##### TEKSTFRAGMENT
Nederland en de Europese integratie, 1950-1986

 
English | Nederlands
Samenvatting
3b. Actie-Monnet voor Europese integratie.
Beyen heeft vernomen dat Monnet een actie is begonnen, maar met hem geen contact heeft opgenomen en wel met Mansholt en Zijlstra. Beiden antwoorden benaderd te zijn voor contacten met de politieke partijen.
Gesproken werd o.a. over het vreedzaam gebruik van kernenergie.
De minister-president heeft principieel bezwaar tegen de gang van zaken. Een contact, zoals Monnet legt, is aanvaardbaar is het over algemene beginselen van integratie gaat, maar men is nu doende om de parlementen op zakelijke punten tevoren te laten vastleggen zonder dat hierover contact met regeringen bestaat. Beyen meent dat het gevaar dreigt dat Monnet tegenstellingen oproept.
##########
*OPDRACHT 1*: Met wie heeft Monnet volgens de samenvatting over de actie-Monnet wel contact opgenomen?
*OPDRACHT 2*: Zet de samenvatting over de actie-Monnet alsjeblieft voort vanaf het punt waar die ophoudt.
De rijen spelen hierbij geen enkele rol.
##### GETOOND MATERIAAL
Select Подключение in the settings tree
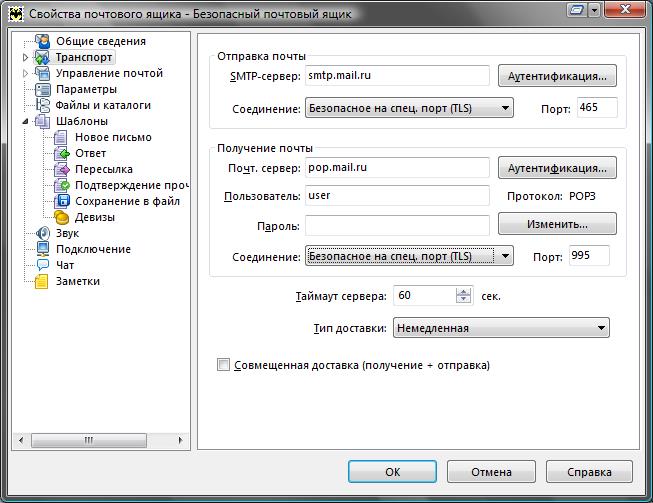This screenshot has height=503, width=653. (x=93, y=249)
##########
##### GETOOND MATERIAAL
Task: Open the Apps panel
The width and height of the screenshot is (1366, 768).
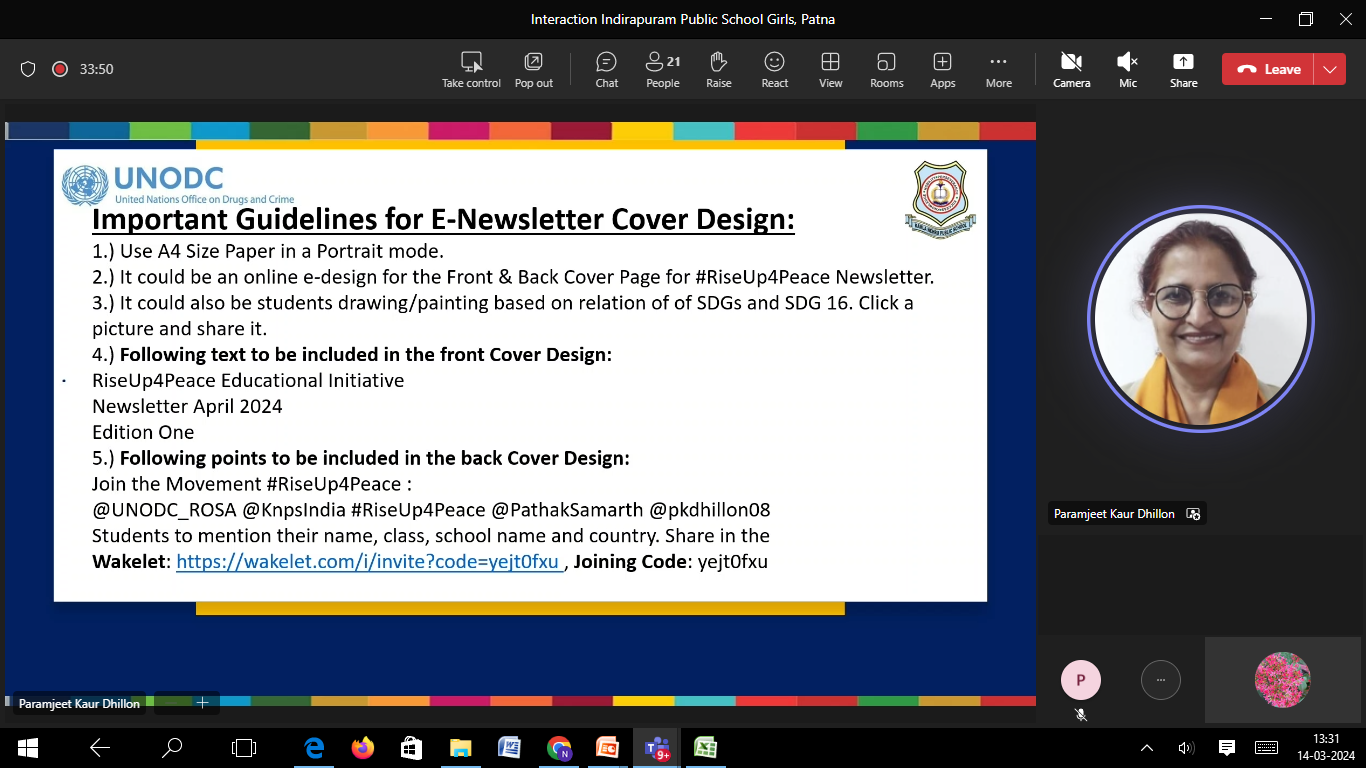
##########
*ANTWOORD 1*: Met Mansholt en Zijlstra.

*ANTWOORD 2*:
In de avondvergadering meldt Beyen dat uit een stuk van Zijlstra blijkt, at het de bedoeling is dat parlementariërs afspreken reeds enigszins uitgewerkte voorstellen inzake atoomenergie aan de parlementen te onderwerpen. Beyen meent dat het hier gaat om een herhaling van de geschiedenis met art. 38 van het EDG-verdrag; het komt voort uit de volkssoevereiniteits-gedachte. Deze procedure kan in Nederland niet gevolgd worden, tenzij het parlement met een initiatief-ontwerp zou komen.